Praça dos Restauradores, 10 de abril. Passam poucos minutos das 15h30. Esmeralda e Ana Arruda aterraram em Lisboa há menos de 24 horas. Voaram de Dartmouth, nos Estados Unidos da América, acompanhadas pelos maridos, com um único propósito: estarem presentes na antestreia do filme “Revolução (sem) Sangue”, realizado por Rui Pedro Sousa, no cinema São Jorge.
O filme, adaptado do livro “Esquecidos em Abril”, exuma um capítulo pouco conhecido da história da revolução: a morte de cinco pessoas (quatro civis e um funcionário da polícia política) na Rua António Maria Cardoso, junto à sede da PIDE/DGS, já depois de Marcello Caetano ter sido retirado do quartel do Carmo.
As expectativas de Esmeralda e Ana são, por isso, elevadas.
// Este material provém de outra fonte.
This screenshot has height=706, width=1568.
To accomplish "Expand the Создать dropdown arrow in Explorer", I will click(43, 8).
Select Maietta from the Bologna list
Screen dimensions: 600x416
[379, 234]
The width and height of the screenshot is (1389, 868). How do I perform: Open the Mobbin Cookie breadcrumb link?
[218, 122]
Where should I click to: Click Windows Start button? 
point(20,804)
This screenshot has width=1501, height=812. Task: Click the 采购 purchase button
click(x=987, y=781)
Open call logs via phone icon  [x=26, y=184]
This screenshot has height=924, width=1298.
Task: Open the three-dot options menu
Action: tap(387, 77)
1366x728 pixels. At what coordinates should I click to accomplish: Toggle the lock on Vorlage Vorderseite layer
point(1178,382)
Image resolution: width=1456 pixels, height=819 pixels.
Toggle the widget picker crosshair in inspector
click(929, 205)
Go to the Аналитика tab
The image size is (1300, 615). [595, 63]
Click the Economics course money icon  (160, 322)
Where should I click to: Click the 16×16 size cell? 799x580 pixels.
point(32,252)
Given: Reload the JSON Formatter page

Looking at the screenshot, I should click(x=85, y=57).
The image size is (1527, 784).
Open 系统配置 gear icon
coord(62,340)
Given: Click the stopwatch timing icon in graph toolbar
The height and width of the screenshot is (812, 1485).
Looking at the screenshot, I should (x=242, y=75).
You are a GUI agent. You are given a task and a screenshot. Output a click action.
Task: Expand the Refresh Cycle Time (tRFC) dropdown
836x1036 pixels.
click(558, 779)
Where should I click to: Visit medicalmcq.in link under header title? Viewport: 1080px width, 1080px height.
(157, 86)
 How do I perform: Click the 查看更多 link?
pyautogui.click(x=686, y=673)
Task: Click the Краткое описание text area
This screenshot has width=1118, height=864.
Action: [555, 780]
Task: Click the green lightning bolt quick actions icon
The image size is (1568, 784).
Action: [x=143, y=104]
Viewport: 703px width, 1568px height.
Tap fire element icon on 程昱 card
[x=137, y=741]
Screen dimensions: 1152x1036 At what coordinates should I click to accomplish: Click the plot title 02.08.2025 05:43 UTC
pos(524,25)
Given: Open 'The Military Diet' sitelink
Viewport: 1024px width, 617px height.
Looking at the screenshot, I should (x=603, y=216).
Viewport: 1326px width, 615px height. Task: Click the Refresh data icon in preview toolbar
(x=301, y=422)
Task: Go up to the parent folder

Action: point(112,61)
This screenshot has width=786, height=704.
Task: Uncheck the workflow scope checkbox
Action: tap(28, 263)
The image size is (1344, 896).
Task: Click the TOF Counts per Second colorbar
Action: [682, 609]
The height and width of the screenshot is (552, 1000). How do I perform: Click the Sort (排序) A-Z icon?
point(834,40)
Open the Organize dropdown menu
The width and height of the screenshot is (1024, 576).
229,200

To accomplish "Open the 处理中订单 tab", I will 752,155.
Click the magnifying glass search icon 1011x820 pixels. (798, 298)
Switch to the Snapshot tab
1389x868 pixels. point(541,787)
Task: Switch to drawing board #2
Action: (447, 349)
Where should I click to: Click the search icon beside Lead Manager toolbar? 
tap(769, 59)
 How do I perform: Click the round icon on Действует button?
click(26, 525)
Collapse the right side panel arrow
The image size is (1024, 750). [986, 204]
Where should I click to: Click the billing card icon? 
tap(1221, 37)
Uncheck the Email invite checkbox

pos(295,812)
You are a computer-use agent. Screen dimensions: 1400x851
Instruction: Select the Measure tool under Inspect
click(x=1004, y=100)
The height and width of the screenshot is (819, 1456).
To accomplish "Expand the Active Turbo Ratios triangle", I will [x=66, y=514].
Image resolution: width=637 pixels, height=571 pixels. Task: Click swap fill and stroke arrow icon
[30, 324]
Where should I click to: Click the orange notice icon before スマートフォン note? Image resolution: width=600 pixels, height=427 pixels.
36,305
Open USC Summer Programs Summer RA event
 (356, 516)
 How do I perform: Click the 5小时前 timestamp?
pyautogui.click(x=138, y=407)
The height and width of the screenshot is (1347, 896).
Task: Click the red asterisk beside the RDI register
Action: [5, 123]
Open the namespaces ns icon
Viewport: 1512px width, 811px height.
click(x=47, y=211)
Para as duas emigrantes portuguesas (já reformadas), naturais da ilha de São Miguel, Açores, o filme é mais do que uma reconstituição histórica. São Irmãs de João Arruda, uma das vítimas, e encaram o momento como uma recuperação da memória. E uma tentativa de justiça póstuma.
“Por nós [família], o João nunca será esquecido. Infelizmente, pelo Governo português, foi completamente esquecido. Ainda hoje muitas pessoas não acreditam que houve mortos no 25 de Abril. Mas infelizmente houve. E o João foi um deles”, diz Esmeralda.
Passadas cinco décadas do dia “inicial inteiro e limpo”, como grafou Sophia, a ideia de que o 25 de Abril foi uma revolução sem sangue – como o título do filme ironiza – ainda persiste. Seja em manuais escolares ou em discursos políticos, é rara a menção às vítimas.
“Quando há as celebrações de Abril, a Presidência da República nunca, nunca menciona as vítimas. Eu vejo sempre. Mesmo quando trabalhava, gravava. Até hoje não houve ninguém da presidência que dissesse qualquer coisa sobre as vítimas. Nunca mencionam as vítimas. Para nós é um insulto. Para as vítimas de Abril é um insulto”, diz Esmeralda.
João Arruda, 20 anos, frequentava o curso de Filosofia na Faculdade de Letras da Universidade de Lisboa. Tinha consciência política, participava em ações contra o Estado Novo, distribuía panfletos do PCP e MRPP. No espírito, era um revolucionário.
“O sonho dele era um Portugal livre, ele sonhava com o 25 de Abril”, garante Esmeralda.
O jovem açoriano provinha de uma família extensa (um de 13 irmãos), pobre e humilde. Frequentou o seminário de Angra do Heroísmo. Com 18 anos, veio para o continente estudar, ainda com o intuito de ser padre. Passou pela Universidade Católica de Braga, mas acabou por fugir ao sacerdócio.
Mais preocupado com política do que com religião, João mudou-se para Lisboa.
“Tinha medo da inteligência dele, porque ia além da idade dele. Confiava nele, mas tinha muito medo das coisas que ele fazia. Quando viajava [até aos Açores], dos livros [políticos] que trazia – que era tudo proibido. Mas éramos muito unidos. Ele era muito amigo das irmãs”, recorda Ana.